Thursday, April 3, 2014

May 20, 2014 - The NBA Draft Lottery Live on Pay-per-View and the WWE Network

Much has changed since we last put digital ink to Archie Manning's Bastards paper.  

2014 has sparked the formation of the foremost sports travel concierge in the industry: VIP Fan Experiences LLC (now accepting bookings for you and your group's sports vacation).  Further, Twitter stock rose, fell, rose again, and fell again, prompting people everywhere to question whether it truly will maintain prominence in the digital publishing industry.  

As the calendar turns to Spring, the NCAA tournament nears conclusion, the baseball marathon has begun, and the Masters is set to tee off without Tiger Woods (RIP); the basketeball and hockey playoffs are about to begin. This year's NBA playoffs will not include the Los Angeles Lakers, who are crashing to the bottom of the league standings set to begin a rebuild of questionable duration.  This very subject prompted a discussion yesterday on the train back from a White Sox game concerning the legitimacy of the NBA draft lottery, a process the Lakers will be taking part in for only the third time. Ever.  

The person I was discussing the aforementioned topic with was convinced that there was too much at stake for the NBA to rig the lottery, in the face of several suspicious outcomes from its very inception in the Patrick Ewing "frozen envelope" draft.  This same person also asked me if I feel that the NBA is fixed in the same manner as the WWE.  For the following reasons I concluded that the NBA is distinguishable from the WWE in that actual games themselves do not have predetermined outcomes, but that the draft lottery is either fixed or manipulated when the process leads to an undesirable business outcome:

The NBA and WWE are in the same core business: providing entertainment to their fans thereby increasing revenue for the company. Both are television programs driven by advertising revenue. 
The two businesses differ in that one has an interest in maintaining an integrity in the outcome of its competitions because research suggests that people would not watch if they knew the games themselves were fixed. The current audiences for the 4 major professional sports leagues are too large to risk the potential backlash that would come from fixing the outcomes of the actual contests themselves. 

Contrast this with professional wrestling in the 1970's and early 1980's. At that time the entire industry attempted to maintain a tongue in cheek aura of legitimacy but the industry as a whole was fragmented into regional promotions with no top-down regulation. Once the McMahon's gained control over the majority of the industry it had nowhere to go but up. So they brilliantly began to privately acknowledge the falsity of the outcomes while promoting the characters as legitimate athletes (they most certainly are). 2 entire generations of wrestling fans have grown up knowing (rather than merely speculating) that the outcomes are predetermined story lines scripted by television writers and the audience has increased. 

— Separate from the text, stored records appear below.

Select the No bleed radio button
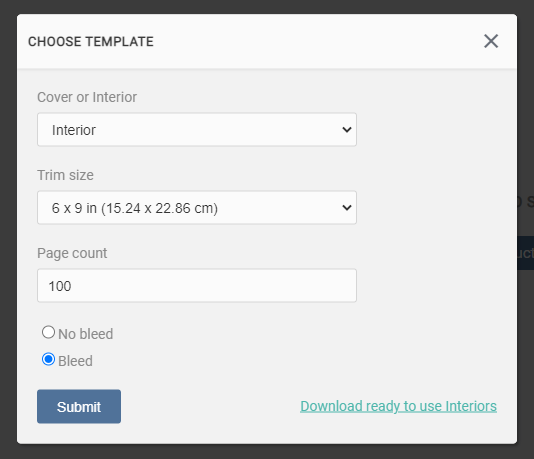 click(x=48, y=332)
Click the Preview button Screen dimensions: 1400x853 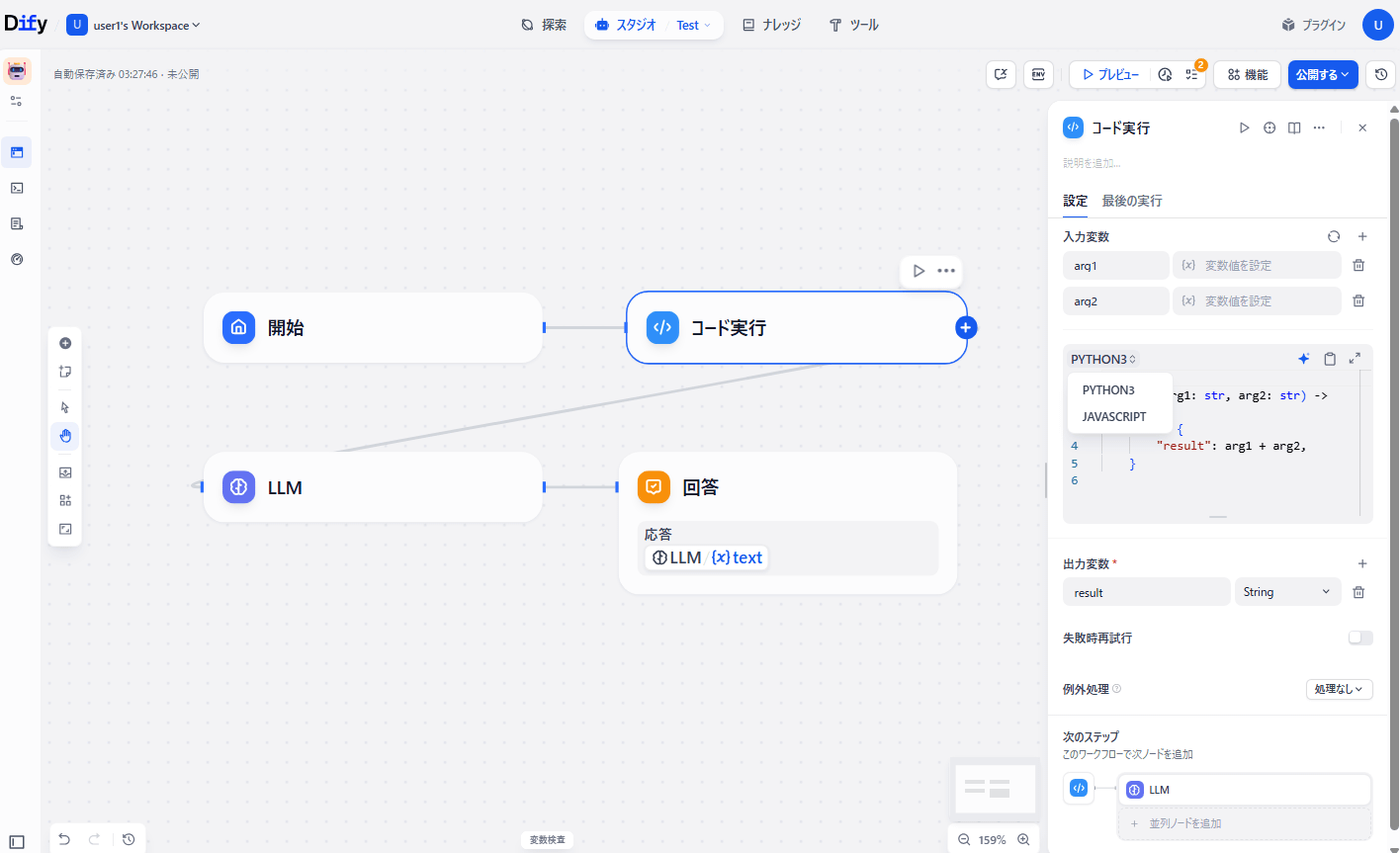(1110, 74)
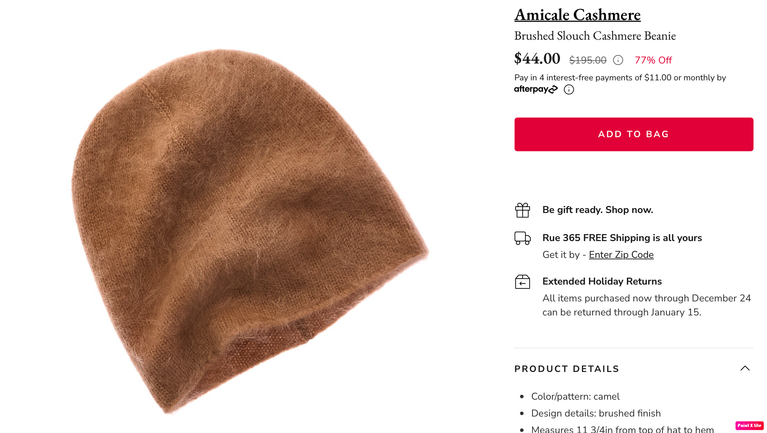Click 'Be gift ready. Shop now.' text
Image resolution: width=767 pixels, height=433 pixels.
point(597,210)
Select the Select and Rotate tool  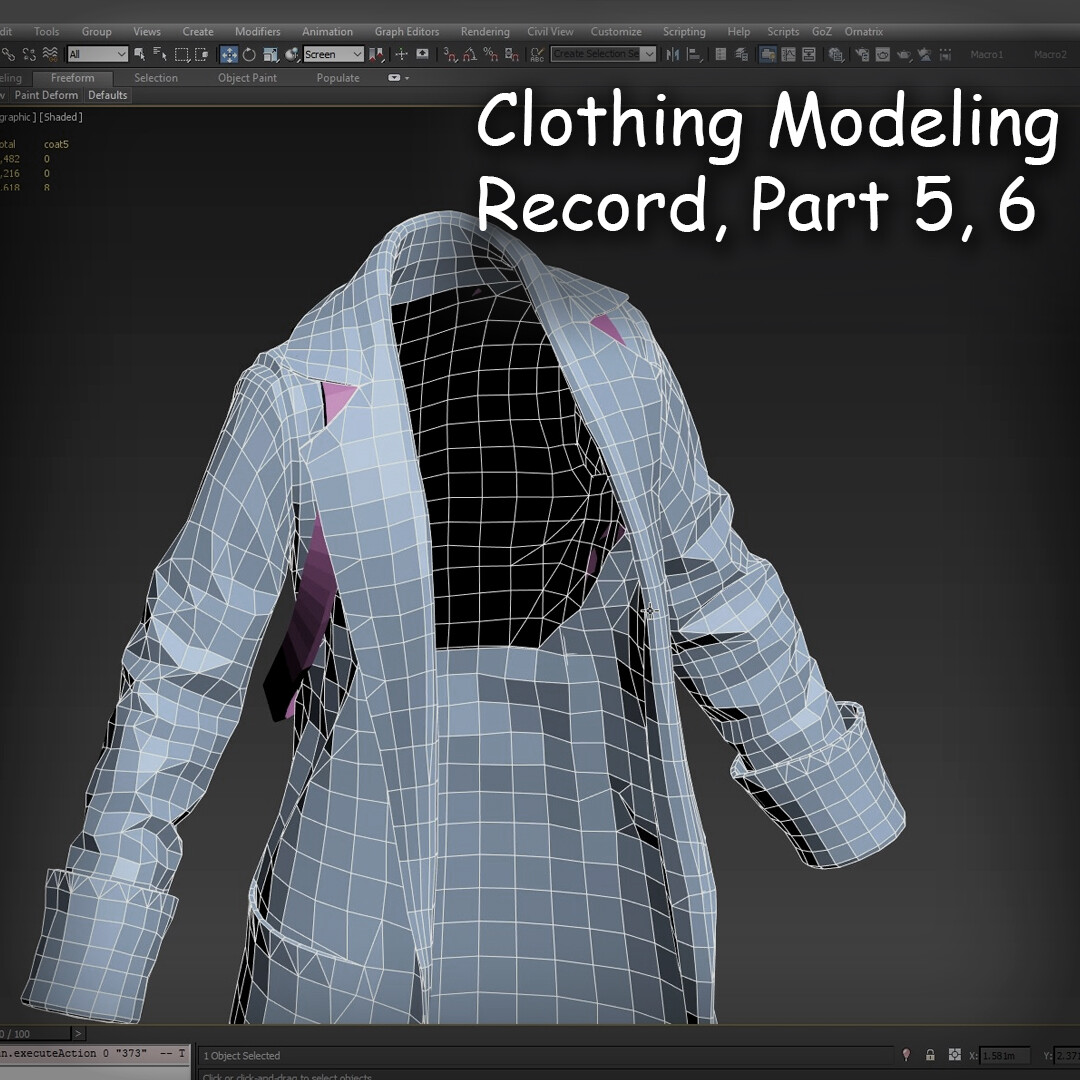248,54
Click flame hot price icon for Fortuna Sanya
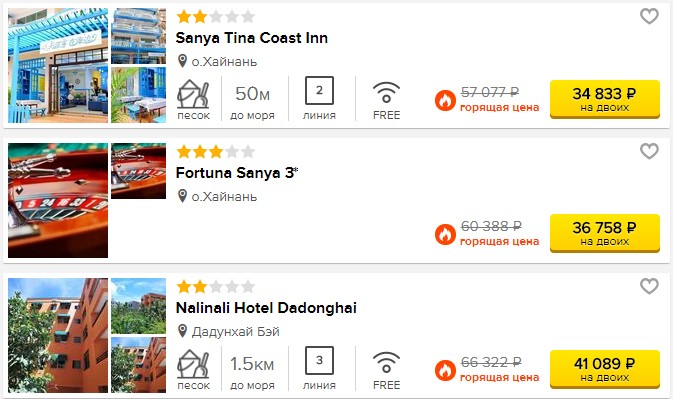The width and height of the screenshot is (673, 399). point(445,235)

With the NBA's entire audience expected to believe the outcomes are real there is too much of a downside to fixing the actual games themselves. Rogue referees like Tim Donaghy and the like that have been linked to game fixing have done so for their own personal benefit, not on directive of the league. Likewise you do not hear any player (active or retired) intimating that he was directed to intentionally negatively impact the outcome of a game. 

As this relates to the draft lottery however, the legitimacy of the league is not compromised by fixing the draft lottery any more than it is by vetoing the Chris Paul trade. Both are black eyes on the credibility of the product, but nowhere near to the degree that manipulating the outcome of the game would be.  Contrary to what NBA spokespeople say, the league is not hiding the fact that the draft lottery is easily manipulable; and therefore implicitly acknowledges that it may not a 100% legitimate exercise. If it were, the entire process would be played out on live television just as the state lotteries are conducted. 

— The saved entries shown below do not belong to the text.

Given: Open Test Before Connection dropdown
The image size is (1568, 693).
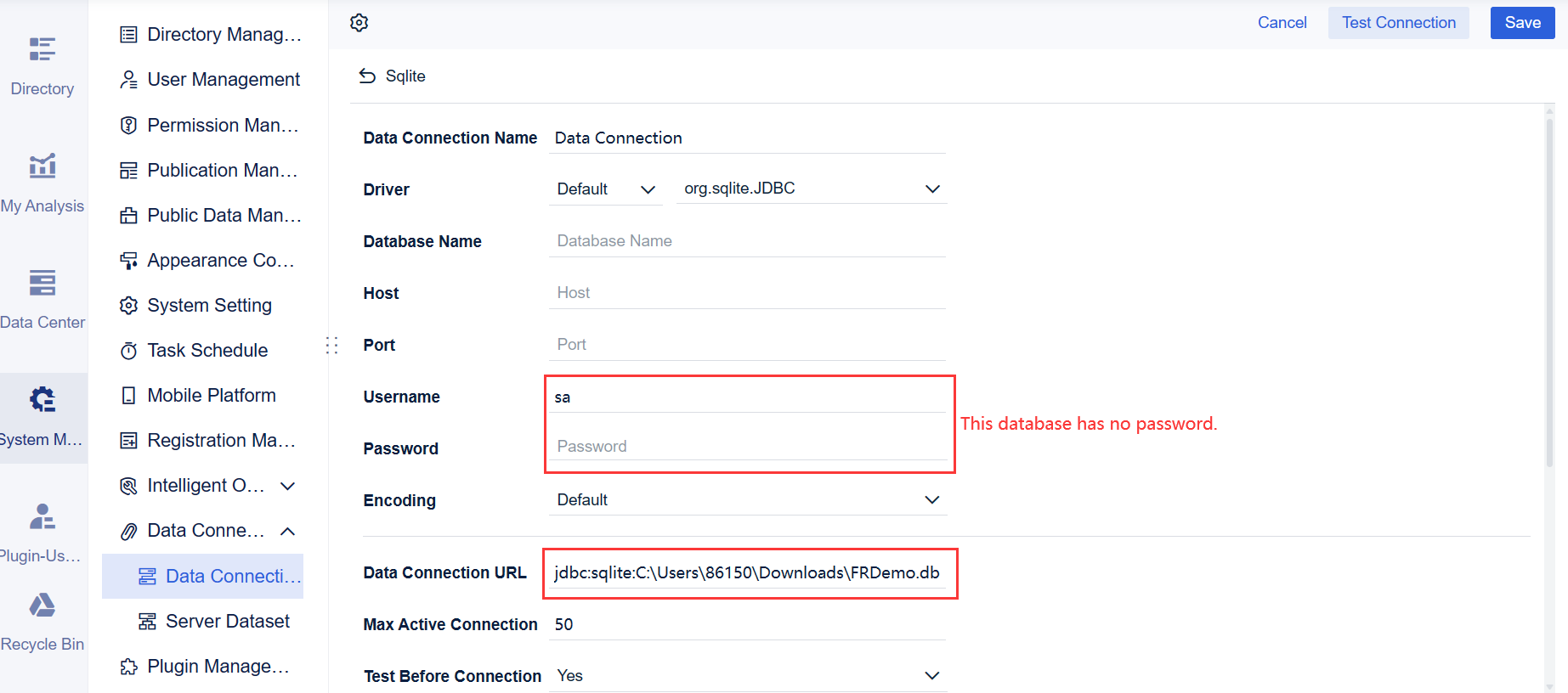Looking at the screenshot, I should tap(747, 676).
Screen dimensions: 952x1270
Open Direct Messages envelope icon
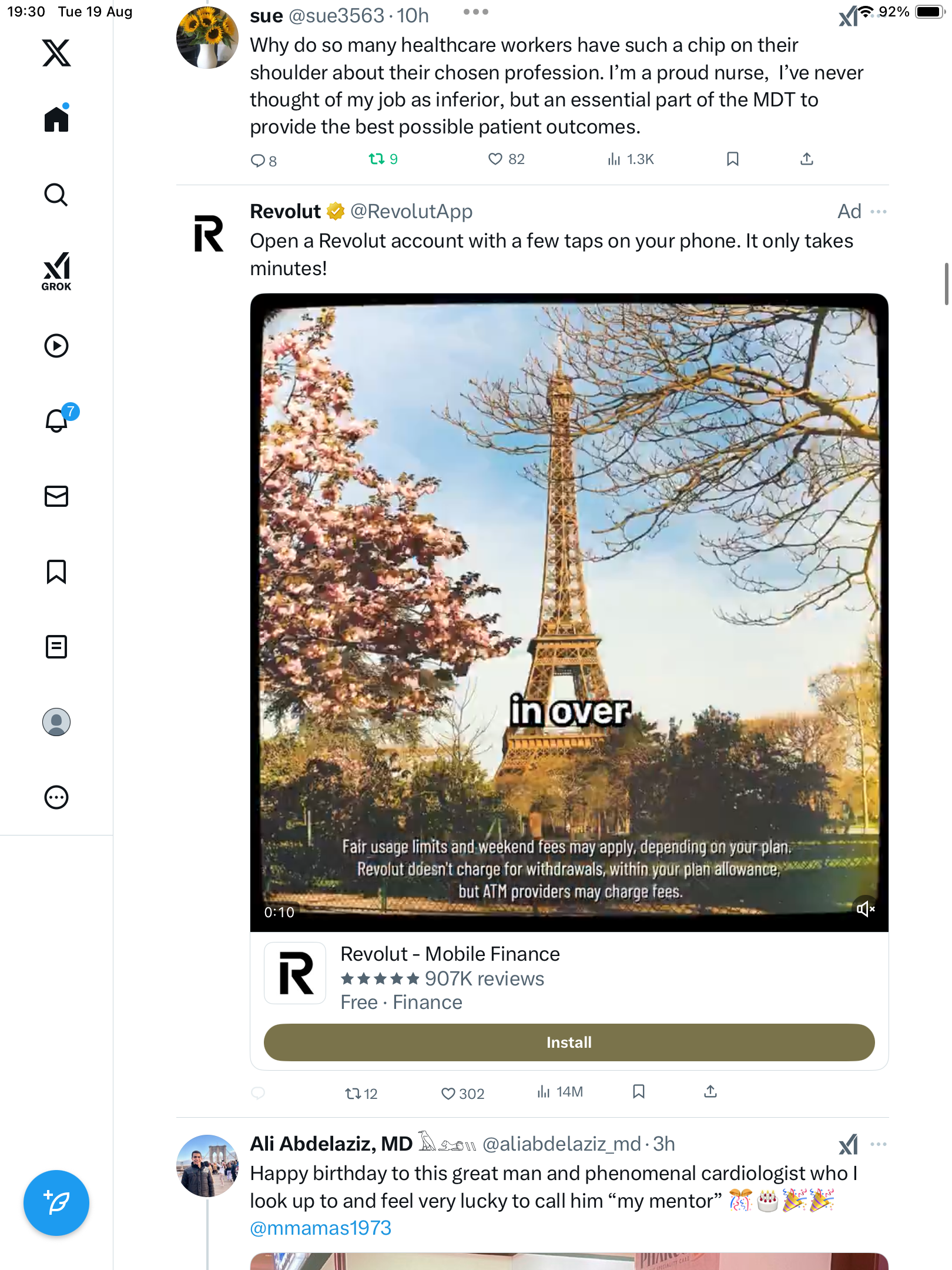pos(56,496)
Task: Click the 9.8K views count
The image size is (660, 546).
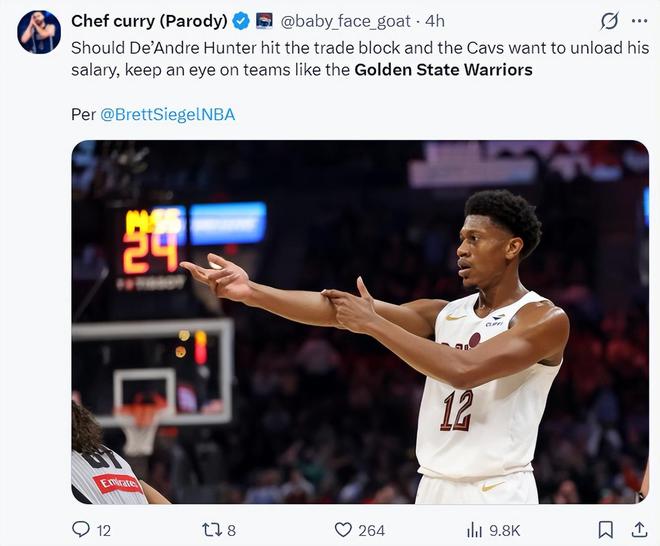Action: [504, 530]
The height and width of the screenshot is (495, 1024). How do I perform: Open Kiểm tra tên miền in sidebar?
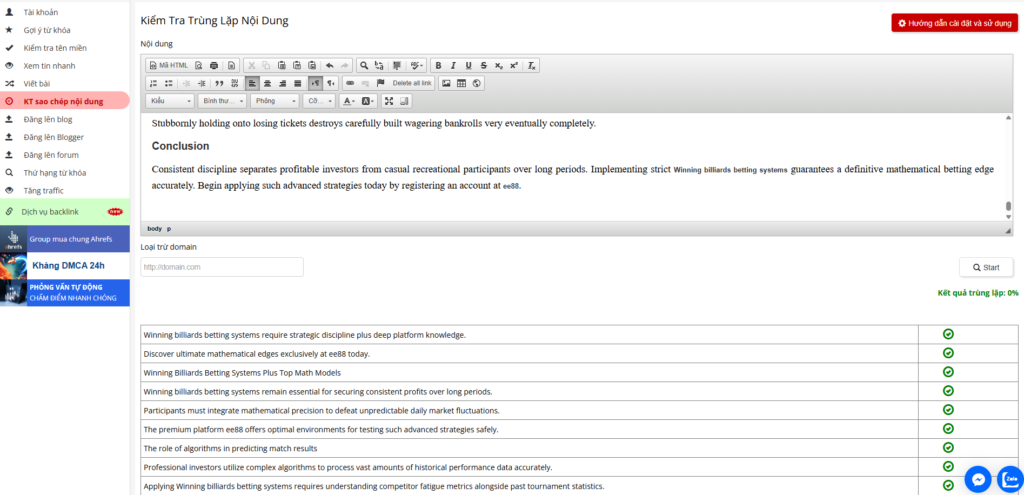(56, 48)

Conducting the process behind closed doors and only revealing the outcome in a packaged presentation allows for the elimination of undesirable outcomes and retrial if necessary. 
If you need hard evidence on whether the draft lottery is completely legitimate look no further than the fact that you cannot place a bet in Las Vegas or in an offshore sports book on who will "win" the number 1 pick in the NBA draft. That should tell you all you need to know. It is in the best business and entertainment interests of the league to occasionally manipulate the destination of players it perceives to be potential future stars.